Thursday, February 7, 2013

Hidden Little Gems


This is one of Edward Hopper's best "story telling" paintings, New York Movie, from 1939.  Is it possible to look at this painting and not try to fill in the blanks about what she's thinking about? Why does the painting pull us in and make us identify so quickly with the lone figure?Hopper tells us about the woman only indirectly- after all her face is mostly hidden in shadow. But he convinces us she's fully lost in her thoughts. A big part of this comes from how he builds personality into the space that surrounds her. On a gut level, artists grasp the innate expressiveness of shapes. And that patterns of shapes have a mysterious power to grab our eyes and shape our moods. Most people never give this a thought and might be tempted to dismiss the idea. But think for a moment about music.
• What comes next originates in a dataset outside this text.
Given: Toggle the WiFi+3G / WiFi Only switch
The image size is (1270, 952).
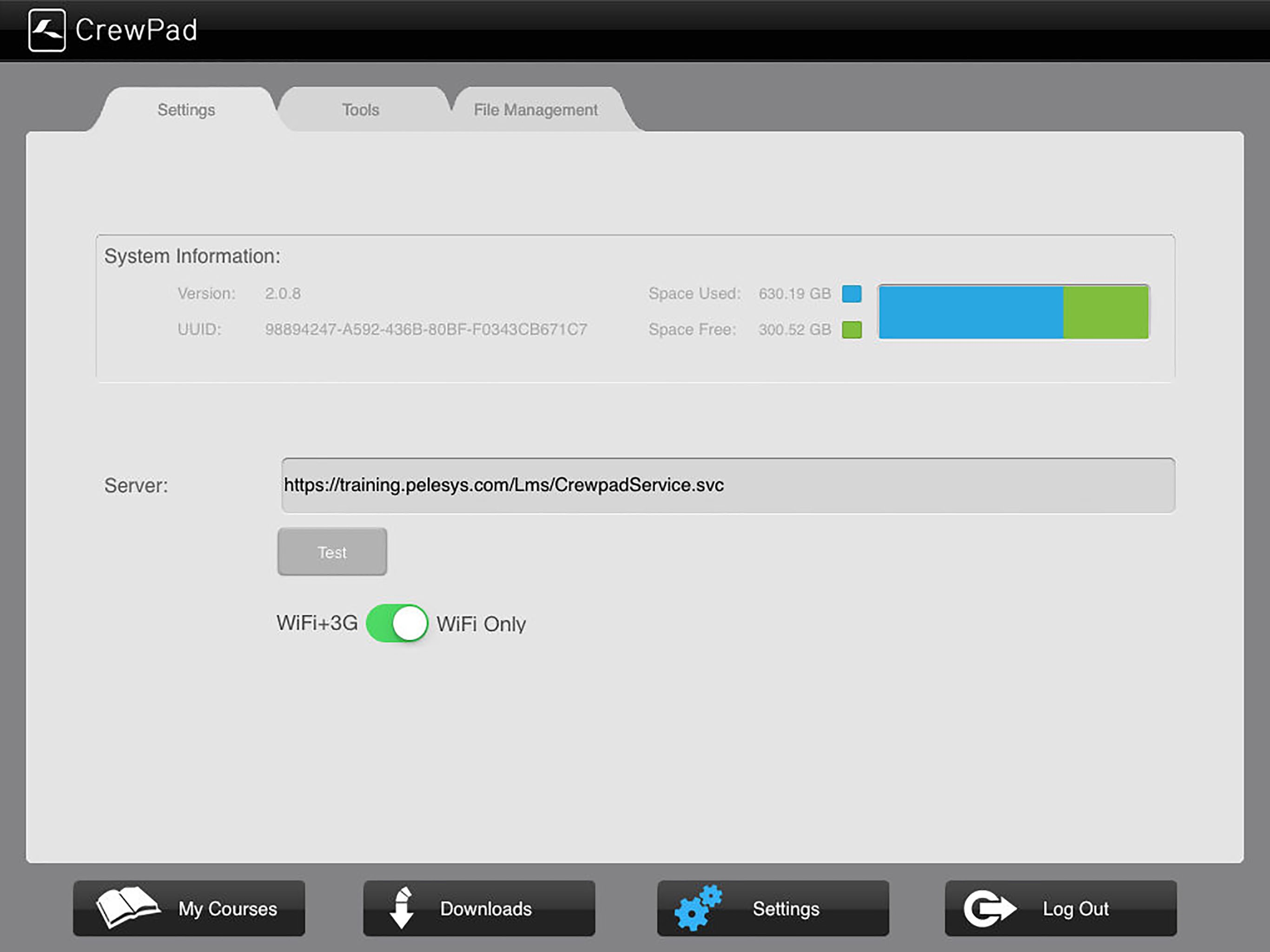Looking at the screenshot, I should coord(397,623).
No doubt you have a favorite song. Its distinctive rhythm or harmony has the power to wake you up, bring back a memory, or shift your mood. Music is an abstract pattern of sounds that people literally dance to. Patterns of shapes command us to dance too, it's just often out of our awareness.
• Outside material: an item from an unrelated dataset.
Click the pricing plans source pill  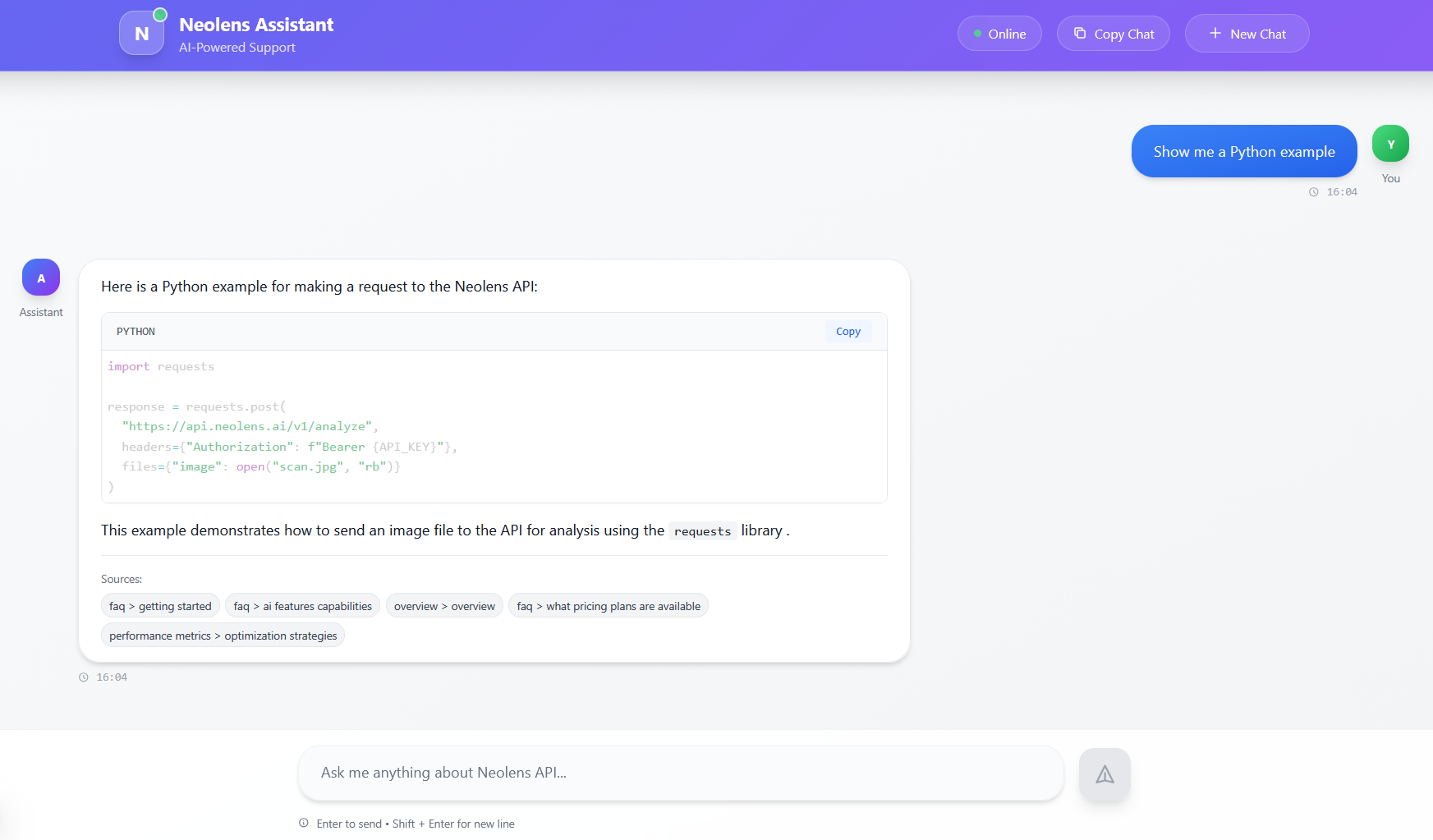point(608,605)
Here's my own painting Eye of the Sea, 14 x 28", oil on panel, now at George Billis Gallery in New York.








It was painted from life, with my eye initially attracted to the bold profile of the dark hillside. But within that sihouetted form an intricate pattern of shrubbery was shaking up my expectations that the surface of the hill would be ordinary or predictable. It lent the hill a uniqueness and individual personality. Like the that cast shadow in the Hopper movie theater above, it is a little abstract painting all by itself. 





One of the reasons I keep going back to working directly from nature is she is a storehouse of gem-like little designs like this that make the world feel so much deeper and richer. 

In the previous blog post I was analyzing Joseph DeCamp's oil The Blue Cup.





Studying his model he discovered some exquisite little passages where the patterns of shapes sound just the right visual chord. For example, who would have thought the back of the woman's hair could have such a surprisingly distinctive silhouette as this?










Or that her waist, the white apron, and her black skirt would come together into this intricate bouquet?


















1 comment:

  1. Nice, all of this, but I particularly like what you say about Hopper (no surprises there, eh?)!